Mardi 20 août - Tbilissi/Erevan

IMG_2888"Pour vous rendre à la station de bus Ortchala, c'est très simple, vous prenez le métro jusqu'à la station Isani puis, le mini bus 140" m'avait expliqué la charmante hôtesse de l'office de tourisme. Premier écueil, il faut passer le métro sans ticket et avec un gros bagage. je propose donc à une personne qui était là de me faire passer en l'échange de ma pièce, comme la veille mais, elle a refusé tout paiement, m'ouvrant le passage pour mes beaux yeux. Ensuite, aucun problème, même sans arrêt formellement marqué pour trouver le bus qui arrivait au même moment que moi. J'explique au chauffeur où je vais, il me fait poser mon bagage juste devant lui puis, nous sommes partis. Partis pour un long trajet car le conducteur m'a complètement oublié ne me disant pas où descendre.
 Finalement, après avoir traversé toute la ville, il me met entre les mains d'un collègue allant dans l'autre sens qui finira par me déposer à bon port.

Dès avoir posé le pied sur le trottoir, un homme se précipite sur moi en me demandant "Erevan ?"; c'était un rabatteur pour les conducteurs de voiture cherchant à faire le trajet en co-voiturage. C'est plus cher que de prendre le bus mais, bien plus rapide et confortable. Il suffisait d'attendre deux autres personnes et nous partions. De toute façon, pour les bus c'est pareil, tant qu'il n'est pas plein il attend. Après une heure nous fûmes prêts, trois hommes, dont le conducteur, et une femme. Évidemment, leur anglais est très réduit et mon russe n'a pas fait de progrès dans la nuit, les conversations avec moi tournent court.

IMG_2895Après une heure de route environ, nous arrivons à la frontière. Le passage côté géorgien est très formel, ils regardent le passeport, vérifient le tampon d'entrée et en ajoutent un de sortie. Nous passons ensuite le pont qui sépare les deux pays et arrivons au côté arménien. Deux files d'attente répartissent les piétons, je me mets dans une, mes compagnons de route dans l'autre.
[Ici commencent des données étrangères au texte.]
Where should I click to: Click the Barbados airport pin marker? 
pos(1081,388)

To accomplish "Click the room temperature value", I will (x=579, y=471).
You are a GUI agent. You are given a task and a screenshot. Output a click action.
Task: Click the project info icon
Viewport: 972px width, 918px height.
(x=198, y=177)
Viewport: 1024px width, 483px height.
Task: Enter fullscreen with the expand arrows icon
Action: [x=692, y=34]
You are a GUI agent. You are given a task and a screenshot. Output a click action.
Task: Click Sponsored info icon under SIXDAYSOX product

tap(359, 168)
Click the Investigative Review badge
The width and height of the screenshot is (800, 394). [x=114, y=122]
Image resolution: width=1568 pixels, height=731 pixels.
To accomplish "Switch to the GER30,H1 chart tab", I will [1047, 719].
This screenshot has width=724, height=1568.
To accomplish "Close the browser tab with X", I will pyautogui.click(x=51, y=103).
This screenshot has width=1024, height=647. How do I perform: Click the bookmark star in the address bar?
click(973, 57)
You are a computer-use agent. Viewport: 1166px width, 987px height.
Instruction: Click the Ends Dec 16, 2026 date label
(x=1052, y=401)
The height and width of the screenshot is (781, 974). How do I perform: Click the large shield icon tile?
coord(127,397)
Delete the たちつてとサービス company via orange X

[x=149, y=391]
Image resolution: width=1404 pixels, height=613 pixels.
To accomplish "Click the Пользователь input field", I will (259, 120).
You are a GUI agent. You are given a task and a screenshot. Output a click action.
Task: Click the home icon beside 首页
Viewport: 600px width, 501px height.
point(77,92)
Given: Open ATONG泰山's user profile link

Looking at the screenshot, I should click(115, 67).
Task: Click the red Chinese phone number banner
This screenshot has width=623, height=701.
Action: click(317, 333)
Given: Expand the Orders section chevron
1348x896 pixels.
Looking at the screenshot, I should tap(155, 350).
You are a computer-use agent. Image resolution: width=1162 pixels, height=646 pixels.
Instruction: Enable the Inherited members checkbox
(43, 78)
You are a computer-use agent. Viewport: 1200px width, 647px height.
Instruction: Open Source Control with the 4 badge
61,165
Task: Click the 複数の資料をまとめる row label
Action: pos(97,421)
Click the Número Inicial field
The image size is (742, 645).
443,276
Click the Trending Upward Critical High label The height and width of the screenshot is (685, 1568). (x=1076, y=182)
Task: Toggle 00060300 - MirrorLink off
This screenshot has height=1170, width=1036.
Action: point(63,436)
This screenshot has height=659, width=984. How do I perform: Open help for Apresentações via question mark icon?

Bien sûr, ma file n'avance pas alors que l'autre oui; donc je pars rejoindre les deux autres; c'était sans avoir vu les cellules électroniques qui, détectant un déplacement dans le mauvais sens ont déclenché une alarme. Rien de grave mais, je m'étais fait remarquer. Et la file n'a pas avancé plus vite pour autant.

Et puis, nous avons continué la route, pas mauvaise d'ailleurs, entourée de montagnes soit très vertes, recouvertes de forêts, soit toutes jaunes, avec l'herbe qui a cuit tout l'été. Nous passons par Sevan ce qui me donne l'occasion d'apercevoir le lac; je m'en réserve la visite pour plus tard.

Nous arriverons finalement à Erevan au bout de six heures de route. Mon chauffeur aura même l'amabilité de me déposer devant l'hôtel que j'avais pointé. On ne rit pas, c'était l'hôtel Shyrak, du nom d'une des régions de l'Arménie.

IMG_2894Après la dépose des bagages, petit tour de reconnaissance dans la ville qui, au premier abord, ne me plait pas des masses, trop moderne, trop rectiligne, trop occidentale. Premières angoisses également, impossible de sortir de l'argent avec ma carte bancaire, je vais donc changer un peu d'argent liquide mais, je ne pourrai pas aller bien loin avec ce que j'ai.

Une fois le côté matériel assuré, les grands espaces verts tout autour du centre ville, les petits plans d'eau, l'opéra, la place de la République toute rose, la ville me parait plus agréable, vivante et vivable. En tout cas, ici aussi on trouve des petites fontaines pour boire un peu partout. Et, heureusement, la bière na manque pas non plus.